Both Melbourne and Brisbane commenced the upturn phase of this new property cycle in mid 2006 – so there is still some way for them to go yet.
Sure both cities have had tremendous capital growth in the last year, in fact too much for my liking at this early stage in the proeprty cycle, but there is still lots of upside in both cities.
Remember both cities are running a 3 tiered, divided proeprty market . The inner and more affluent suburbs are out performing which substantial capital growth – double digit in most cases and over 20% in some suburbs over the last year.
The middle ring suburbs are now moving forward as part of the ripple effect. And the oute suburbs are not performing well.
I'm also not a fan of 1 bedroom apartments especially if they are amongst 100s of others. I've got a friend who bought one 7 years ago and after owning it for 6 years sold it for about the same price as he paid for it. Unless it is something different such as next to water I wouldn't go near them.
Steve has acknowledged that it is not easy getting cash flow positive properties. So do other respected property authors such as Margaret Lomas, Michael Yardney, Melvin & Chan, Jan Somers and John Fitzgerald. Before you decide to concentrate on cash flow positive properties read a few other books. I have just read Michael Yardney's "How to grow a multi-million dollar property portfolio in your spare time" and am part way through Melvin & Chan's "How to achieve wealth for life through property investing". Both are easy reads. Both, like Fitzgerald, advocate growth based investing.
Steve McKnight's strategies are great if you are willing to put the time into his type of investing. Fitzgerald's approach suits me a lot better as I'm too busy working to put too much time into property investing. Most one bedroom apartments are definitely not growth based investments.

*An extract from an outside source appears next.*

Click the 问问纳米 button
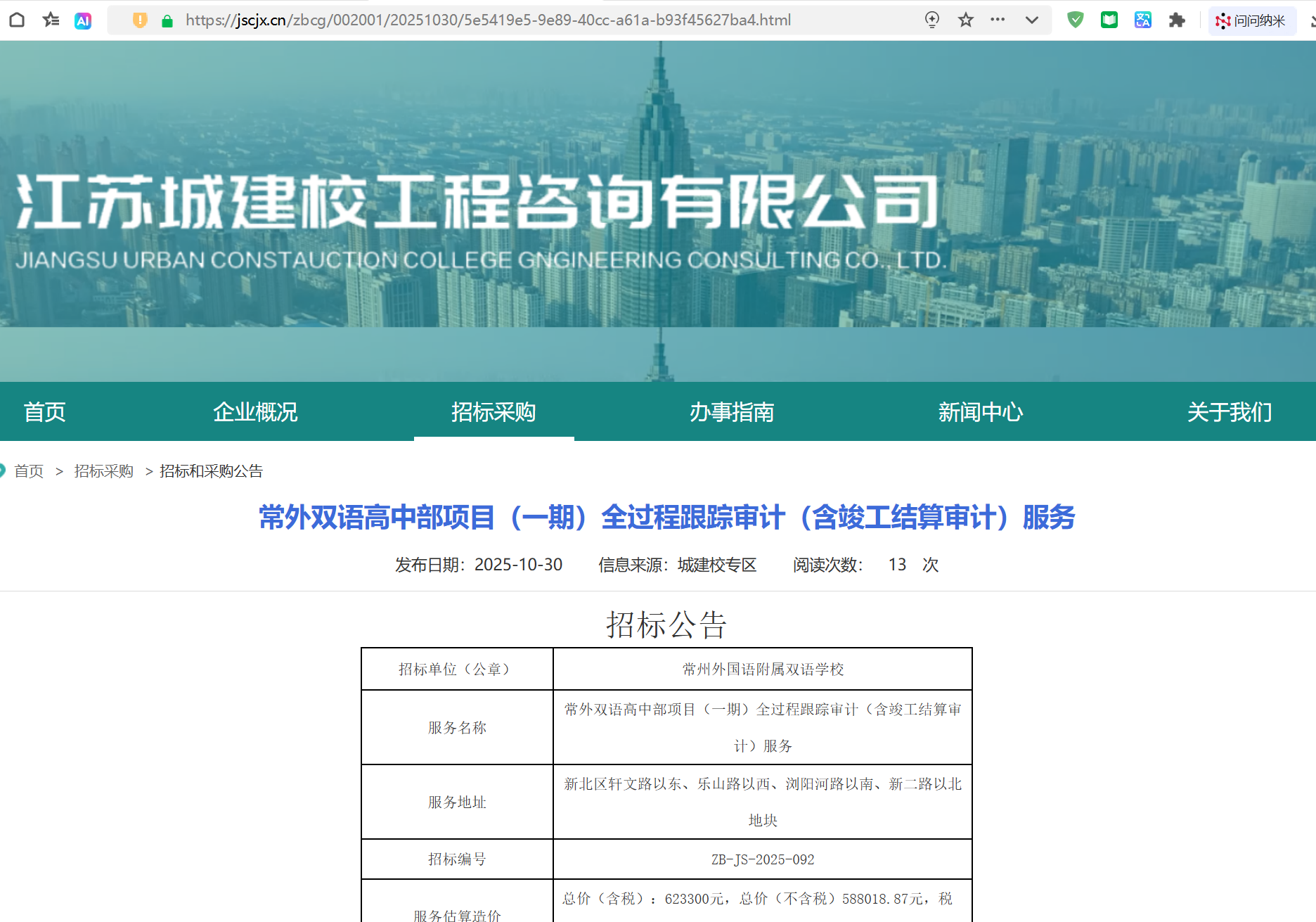The width and height of the screenshot is (1316, 922). [x=1251, y=20]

Since you quoted me I thought I would reply – firstly thanks for the kind words about my book – the new edition is selling very well.

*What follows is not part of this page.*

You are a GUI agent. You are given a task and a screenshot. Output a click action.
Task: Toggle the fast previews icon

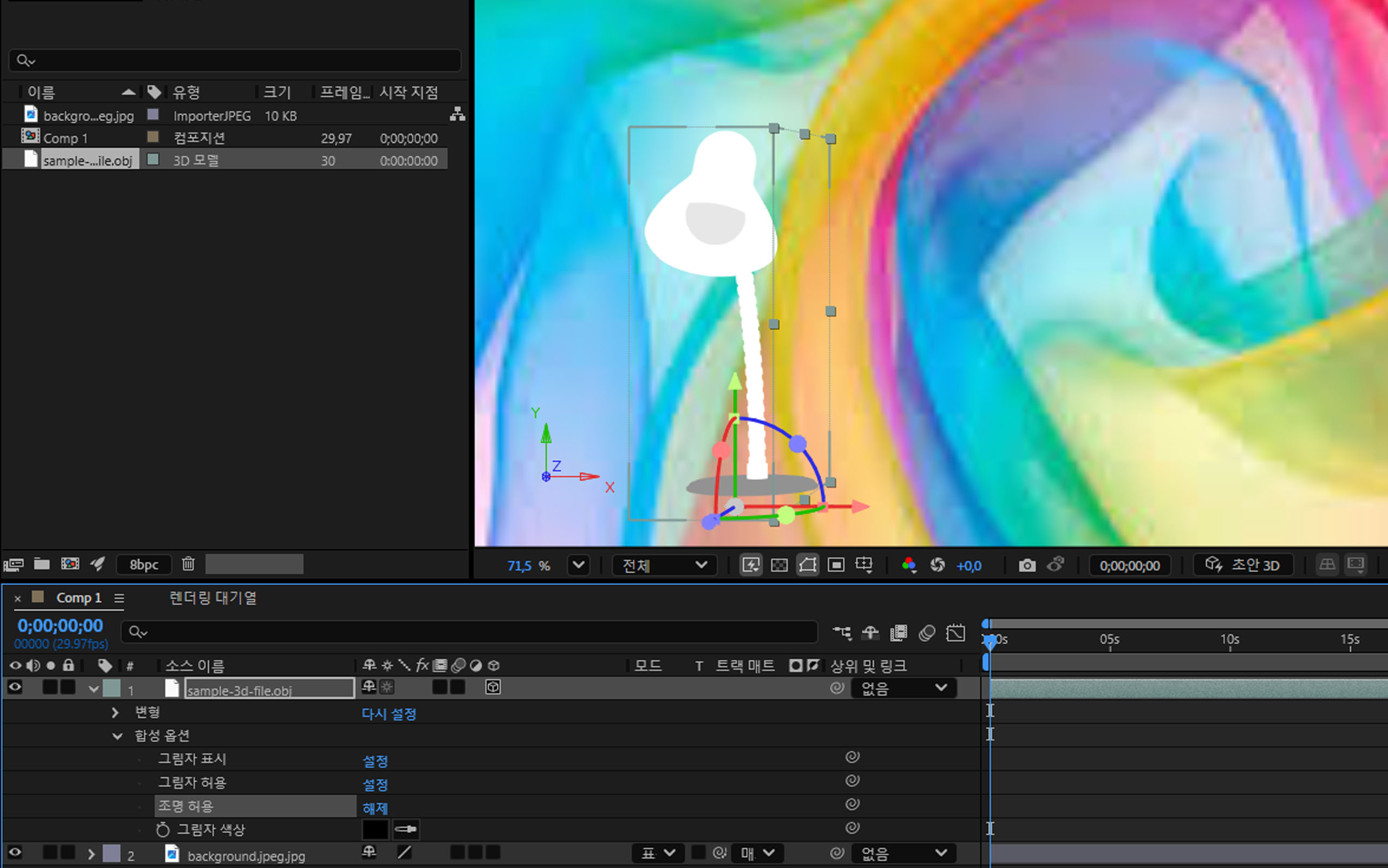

I am happy to invest in 1 bedroom apartments as long as they are of a reasonable size – 50 sq mts or more and are in a top location. There's a huge tenant market out there looking for them and more are being bought by 1st home buyers (if they are in a good location).
I don't know why your friend's apartment didn't go up – it was either in a poor location or he paid too much.
I bought a whole block of 14 of them – settled in Feb 2007 – they are in the inner eastern Melbourne suburb of Glen Iris and have gone up 15% in value since I bought them (less than a year ago.)
But as I renovated the block inside and out and added courtyards to 5 of the apartments the value of this investment has gone up close to 30%.
Now if you think about it – that's about 100% on my money as I put in a 30% deposit.
I'm not telling you this to boast, but to illustrate some sound investment principals.
1. Time your purchase well. 2. Buy in an area which has a long history of strong capital growth. 3. Buy properties to which you can add value. and sorrry to say it… 4. Cash flow is of minor significance – if you can make this type of capital growth
Considering the large amount of money usually involved in commercial properties and the fact that you don't know what goes into a commercial lease, may I suggest you get a soicitor to draft the lease – even if you manage the property yourself.
Commercial properties are valued very differently to residential proeperties and this takes into account the yield, the strength of the tenant and the security of the lease. – Don't skimp on the lease.
I am still interested in other people's experiences with their local councils, especially in the inner suburbs or coastal areas.
vicgirl
vicgirl
What you are asking is important to know.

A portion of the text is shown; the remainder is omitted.